Graham, Leahy get into heated exchange over proposed asylum rule changes

Senate Democrats opposed GOP-proposed asylum rule changes.

The Senate Judiciary Committee broke into partisan acrimony Thursday over legislation designed to change the nation’s asylum laws, authored by Trump ally Sen. Lindsey Graham – chairman of the panel -- in ways that Democrats strongly oppose.

Frustrated by a failure at crafting bipartisan changes, Graham struck out on his own and made the rare decision to upend the panel’s rules in order to push through his bill on a party line vote, with some Democrats fearing he had poisoned the well for bipartisanship for good.

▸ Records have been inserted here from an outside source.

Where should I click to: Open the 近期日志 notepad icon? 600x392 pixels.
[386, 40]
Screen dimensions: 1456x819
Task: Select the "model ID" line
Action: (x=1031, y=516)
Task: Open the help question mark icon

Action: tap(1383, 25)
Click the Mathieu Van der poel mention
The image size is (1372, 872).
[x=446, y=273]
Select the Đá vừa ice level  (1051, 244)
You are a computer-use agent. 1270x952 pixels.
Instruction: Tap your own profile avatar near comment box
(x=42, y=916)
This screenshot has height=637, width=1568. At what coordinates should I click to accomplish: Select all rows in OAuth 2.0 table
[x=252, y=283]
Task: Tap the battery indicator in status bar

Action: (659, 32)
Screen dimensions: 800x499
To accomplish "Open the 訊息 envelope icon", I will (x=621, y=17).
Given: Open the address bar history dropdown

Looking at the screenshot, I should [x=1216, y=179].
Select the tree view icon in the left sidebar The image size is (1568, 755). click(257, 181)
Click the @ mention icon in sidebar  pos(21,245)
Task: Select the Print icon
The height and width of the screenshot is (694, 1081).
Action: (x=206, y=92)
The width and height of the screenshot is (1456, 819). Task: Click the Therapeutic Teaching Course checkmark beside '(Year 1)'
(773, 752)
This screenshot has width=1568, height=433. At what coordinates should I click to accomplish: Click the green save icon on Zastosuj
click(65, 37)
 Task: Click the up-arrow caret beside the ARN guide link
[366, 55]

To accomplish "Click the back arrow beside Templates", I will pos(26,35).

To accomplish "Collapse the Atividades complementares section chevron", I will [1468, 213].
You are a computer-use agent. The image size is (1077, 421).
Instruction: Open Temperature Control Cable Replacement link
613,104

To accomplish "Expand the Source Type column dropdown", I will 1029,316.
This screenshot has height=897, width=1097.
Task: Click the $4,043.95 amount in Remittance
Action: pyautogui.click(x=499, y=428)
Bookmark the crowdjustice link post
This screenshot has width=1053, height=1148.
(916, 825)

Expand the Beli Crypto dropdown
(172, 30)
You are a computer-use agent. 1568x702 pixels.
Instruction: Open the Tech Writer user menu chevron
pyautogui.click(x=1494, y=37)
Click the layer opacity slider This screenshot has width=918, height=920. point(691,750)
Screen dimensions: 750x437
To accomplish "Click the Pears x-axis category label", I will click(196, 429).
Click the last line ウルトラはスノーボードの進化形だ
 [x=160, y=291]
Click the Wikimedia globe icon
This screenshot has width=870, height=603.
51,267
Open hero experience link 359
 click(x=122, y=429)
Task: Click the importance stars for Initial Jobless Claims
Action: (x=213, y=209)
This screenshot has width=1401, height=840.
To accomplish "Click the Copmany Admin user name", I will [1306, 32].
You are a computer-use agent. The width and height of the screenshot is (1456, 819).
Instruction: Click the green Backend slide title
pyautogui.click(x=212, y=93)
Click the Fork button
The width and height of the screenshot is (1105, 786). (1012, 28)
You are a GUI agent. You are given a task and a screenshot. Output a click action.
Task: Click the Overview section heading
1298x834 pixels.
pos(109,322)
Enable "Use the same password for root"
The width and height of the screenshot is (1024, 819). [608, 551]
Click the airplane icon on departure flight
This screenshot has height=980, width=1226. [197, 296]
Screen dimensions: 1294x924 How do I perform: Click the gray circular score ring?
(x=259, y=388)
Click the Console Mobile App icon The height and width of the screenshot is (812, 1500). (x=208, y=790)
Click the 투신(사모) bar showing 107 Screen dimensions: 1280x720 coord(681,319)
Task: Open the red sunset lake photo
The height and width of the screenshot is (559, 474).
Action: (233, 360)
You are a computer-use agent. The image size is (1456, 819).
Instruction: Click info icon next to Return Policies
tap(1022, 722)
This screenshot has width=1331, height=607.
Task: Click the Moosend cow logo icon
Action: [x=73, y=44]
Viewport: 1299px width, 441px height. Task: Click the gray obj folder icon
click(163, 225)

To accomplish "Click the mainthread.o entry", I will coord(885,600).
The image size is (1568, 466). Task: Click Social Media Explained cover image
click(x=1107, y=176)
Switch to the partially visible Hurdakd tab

“I have done a lot of talking and a lot of working,” a visibly-rattled Graham said of attempting to collaborate with Democrats, indicating that it was “clear” to him that Democrats – particularly in the House – had no desire to change the nation’s laws regarding asylum in order to alleviate the crisis at the southern border.

Patrick Leahy, D-Vt., the panel’s most senior member and a former chairman, condemned the move by Graham saying that the committee had become “nothing more than a conveyor belt under the control of Donald Trump.”

Leahy, holding up a copy of the rules – then tearing them in half -- noted that “every single Republican voted for these rules” along with all committee Democrats.

“I like to think they mean something,” Leahy lectured his colleagues, adding, “I like to think I can rely on them…These rules are no longer in effect.”

Graham, tasked by President Trump to make changes to the asylum process, first made an effort to work with Sen. Dick Durbin, D-Ill., and even crossed the Capitol to attempt to negotiate with House Speaker Nancy Pelosi only to find little common ground.

Democrats failed to show up for a committee meeting last week where this bill was to be considered -- depriving Republicans of a necessary quorum to consider legislation -- angering Chairman Graham, R-S.C., who this week suspended the panel rules to force through the bill, called the “Secure and Protect Act of 2019.”

The legislation, which stands little chance of passage in the narrowly-divided Senate, would require those seeking asylum in the U.S. to apply first in their home countries or country of origin, but Democrats say asylum seekers are often making a life-or-death decision to flee their homes seeking refuge in a safer country, like the U.S.

But opponents of the proposal are most critical of the chairman’s upending of the long-standing Flores agreement – a consent decree which says children crossing the border illegally with families can be detained no more than 20 days.

The Graham measure would set the number of days a family can be held together at 100, thereby preventing family separations.

The measure also would fund 500 new immigration judges and allow unaccompanied Central American minors to be sent back to their home countries.

“I tried for seven weeks,” Graham said. “I worked with you as long as I could, but you’re not going to take my job away from me.”

“You may not like what we do over here. You can vote ‘no,’” Graham chastised Democrats who he said had not showed up just to sabotage him. “This committee is not going to be the dead-end committee….We’ll see if we can get votes on the floor, and maybe it won’t.”

Leahy shot back, “I would just note for the record, I was not here last week because a member of my family was being buried.”

Committee Democrats Amy Klobuchar of Minnesota and Sheldon Whitehouse of Rhode Island both called the rare move by Graham “illegal.”

“I’m sick right now with what we have done,” Whitehouse, who is friends with Graham, said. “We are in a Majority free-for-all in which no courtesy matters.” The senator said, “What’s the point? It would be one thing if this bill stood a chance of passing,” even quoting Graham’s past statements saying that immigration reform could only happen if it was bipartisan.

“This is supposed to be the Senate Judiciary Committee, not the Donald Trump committee,” Leahy decried.

“Frankly, after this breaking of the rules, I think it will be harder not easier,” Sen. Chris Coons, D-Del., said.